• **Problem description**: Leave out the pictures, and print exactly the lines from the one holding "This screenshot has height=1181, width=669." through the last line of the material.

• **Extracted material**:
◇ ◇ ◇

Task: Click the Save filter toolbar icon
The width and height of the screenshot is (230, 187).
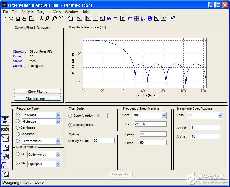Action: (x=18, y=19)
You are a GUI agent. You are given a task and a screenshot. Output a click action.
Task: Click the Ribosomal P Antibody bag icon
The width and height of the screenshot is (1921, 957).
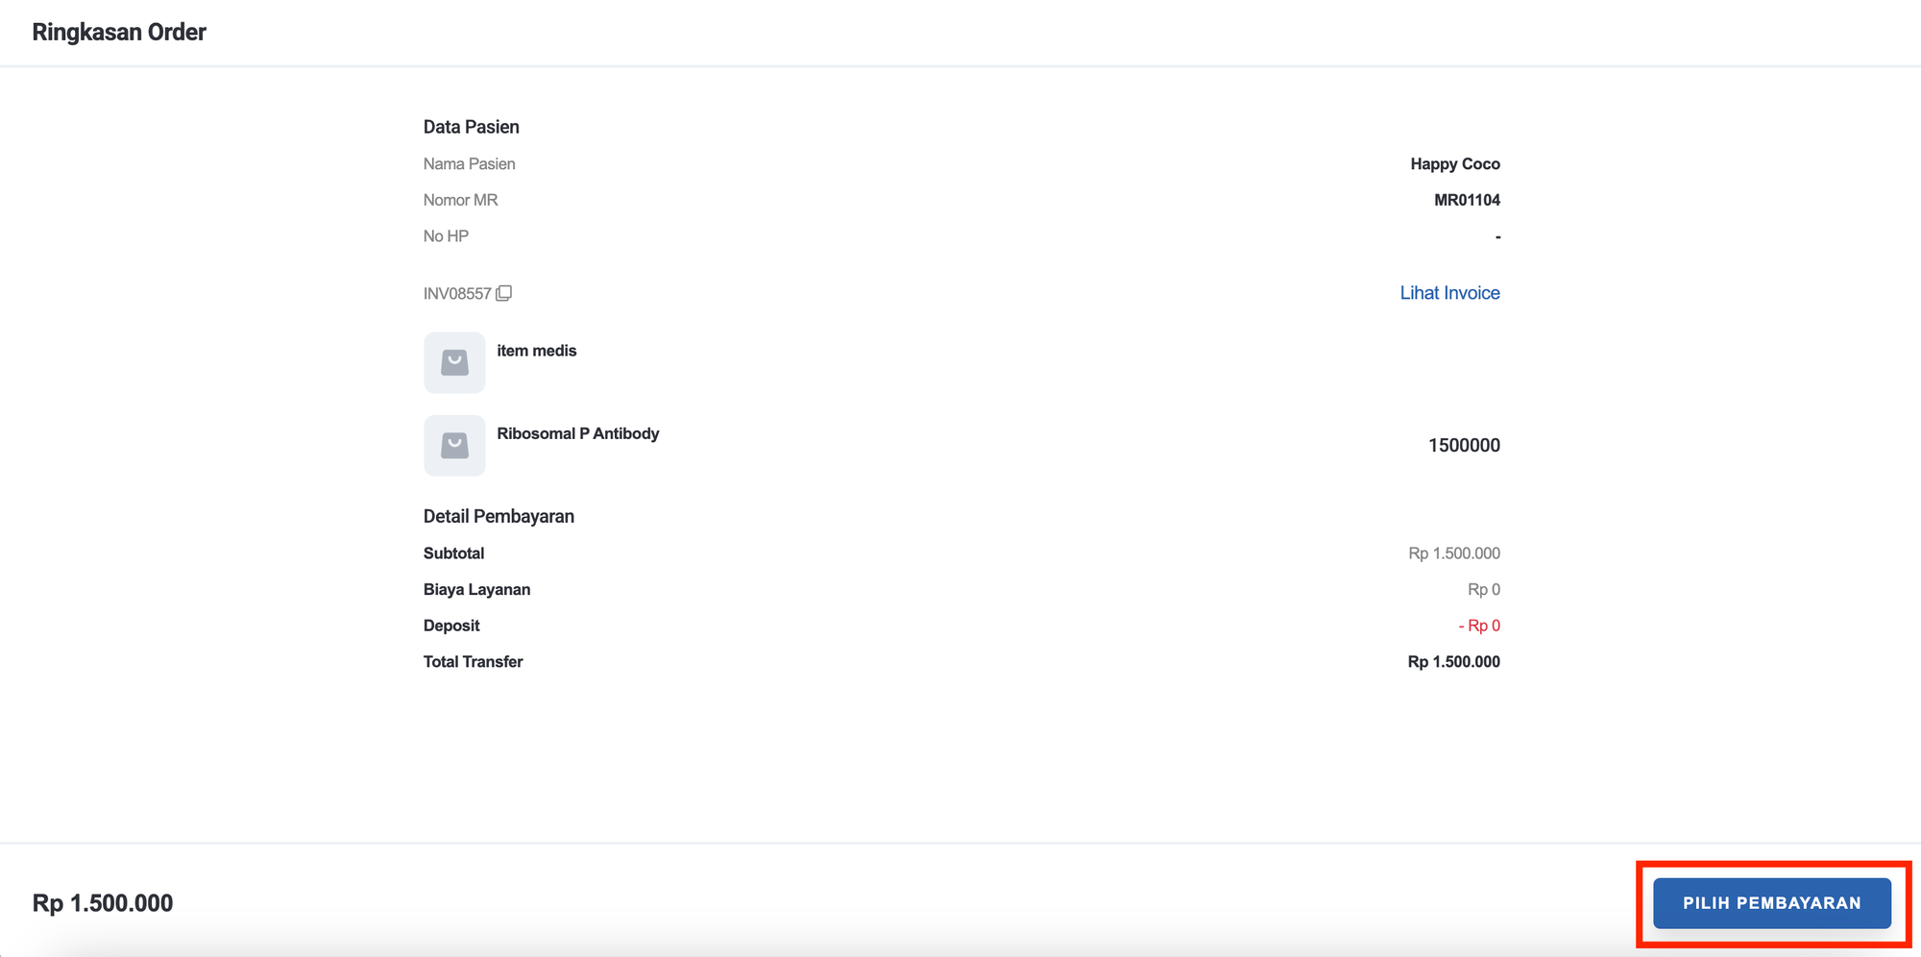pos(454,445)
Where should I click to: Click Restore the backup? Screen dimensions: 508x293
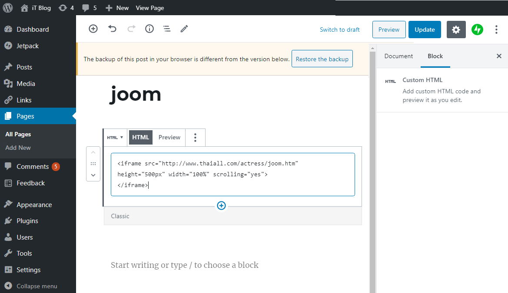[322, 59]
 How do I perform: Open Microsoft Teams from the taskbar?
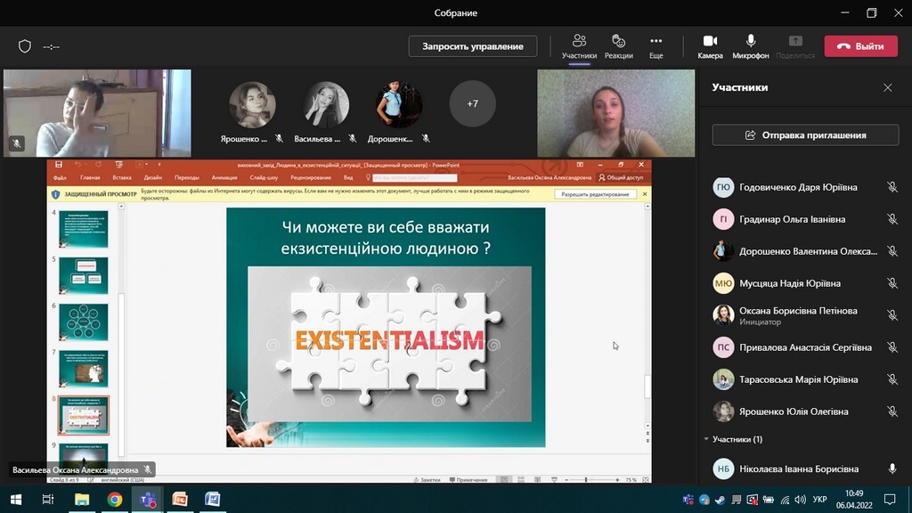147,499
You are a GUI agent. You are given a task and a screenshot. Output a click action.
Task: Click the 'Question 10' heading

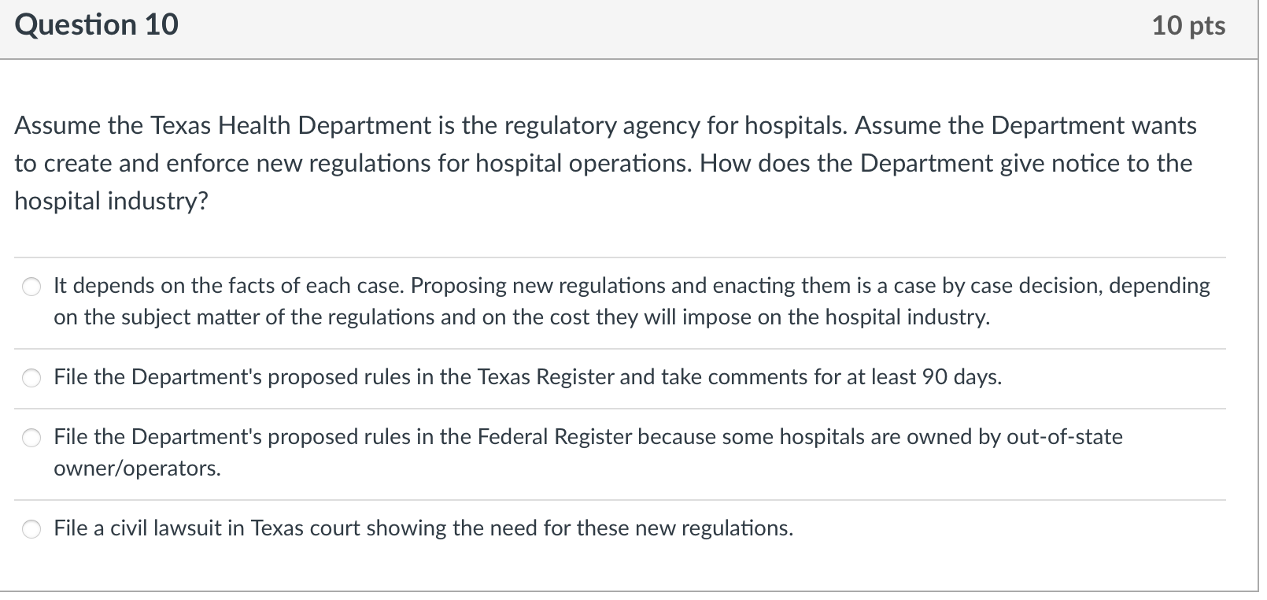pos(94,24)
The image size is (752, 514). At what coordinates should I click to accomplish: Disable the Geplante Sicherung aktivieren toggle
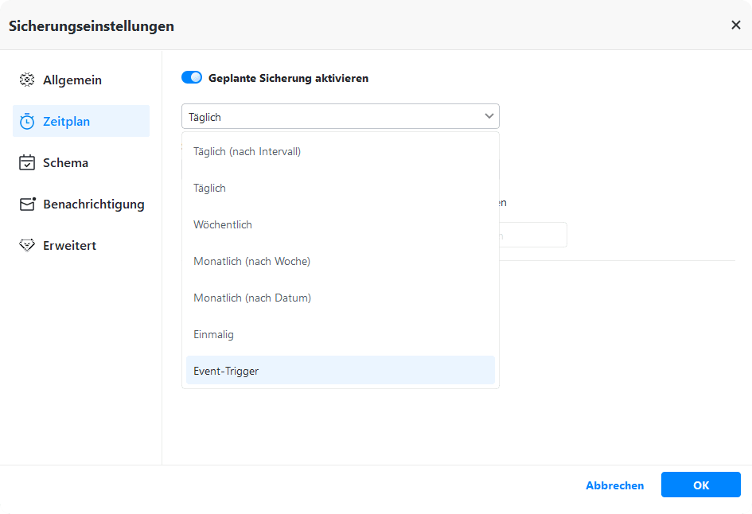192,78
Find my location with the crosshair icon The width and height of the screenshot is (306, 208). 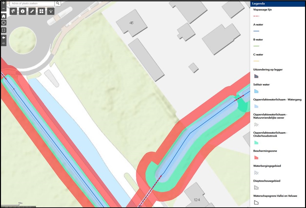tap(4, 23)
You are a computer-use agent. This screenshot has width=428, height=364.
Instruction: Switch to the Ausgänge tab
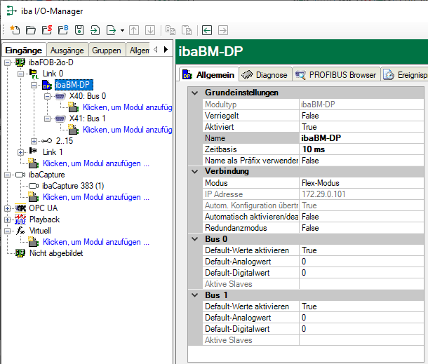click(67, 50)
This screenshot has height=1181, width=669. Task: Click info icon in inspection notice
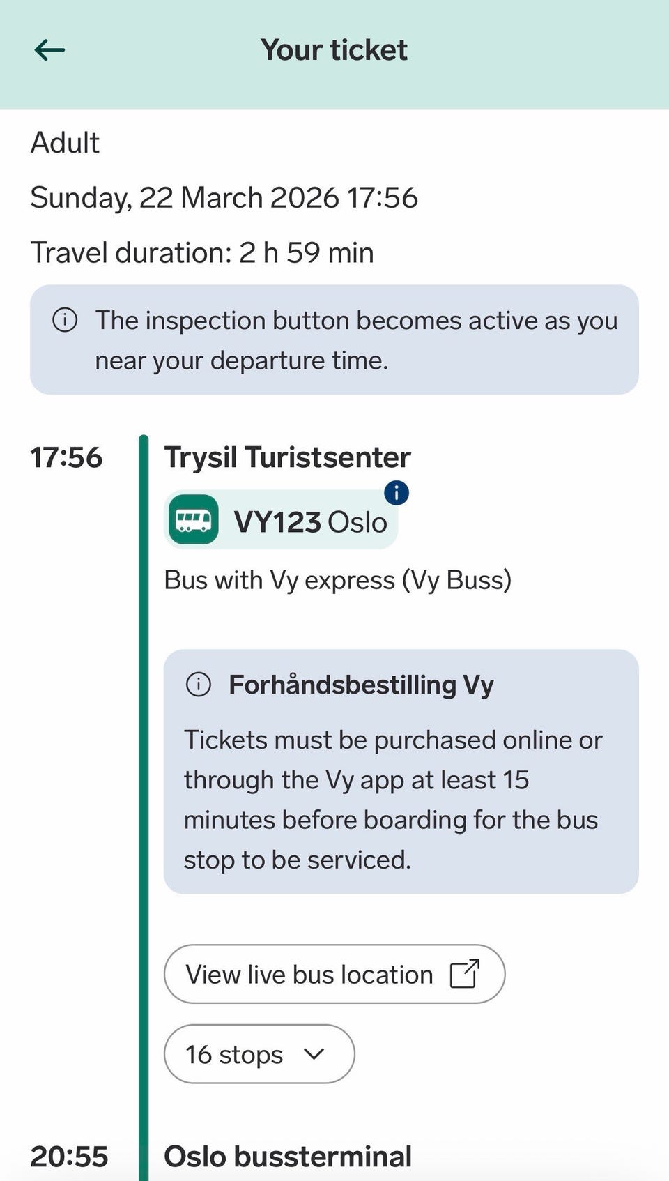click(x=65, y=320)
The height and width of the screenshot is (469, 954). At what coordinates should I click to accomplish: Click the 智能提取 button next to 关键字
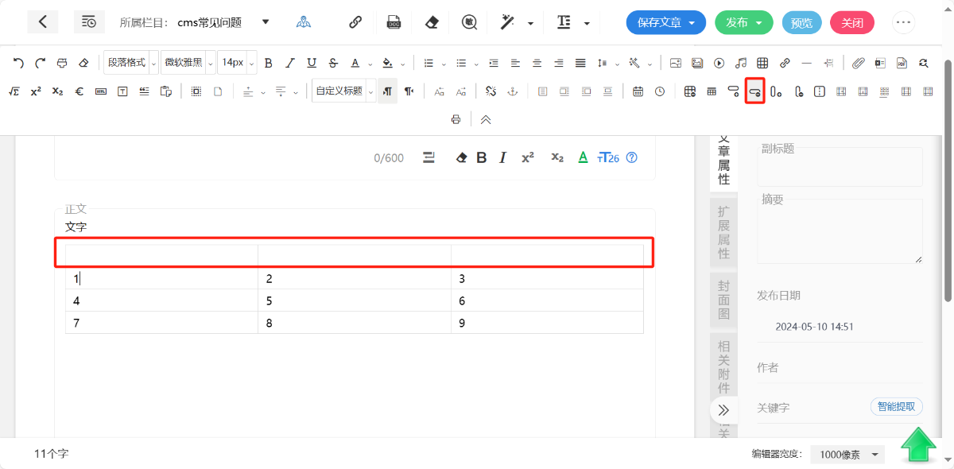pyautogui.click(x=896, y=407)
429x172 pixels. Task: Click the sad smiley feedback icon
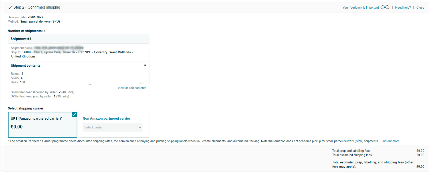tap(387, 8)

◇ ◇ ◇

• **Answer box**:
This screenshot has height=1181, width=669. Task: Click info icon in inspection notice
click(x=65, y=320)
The height and width of the screenshot is (469, 954). At what coordinates should I click to accomplish: Click the 智能提取 button next to 关键字
pyautogui.click(x=896, y=407)
429x172 pixels. Task: Click the sad smiley feedback icon
tap(387, 8)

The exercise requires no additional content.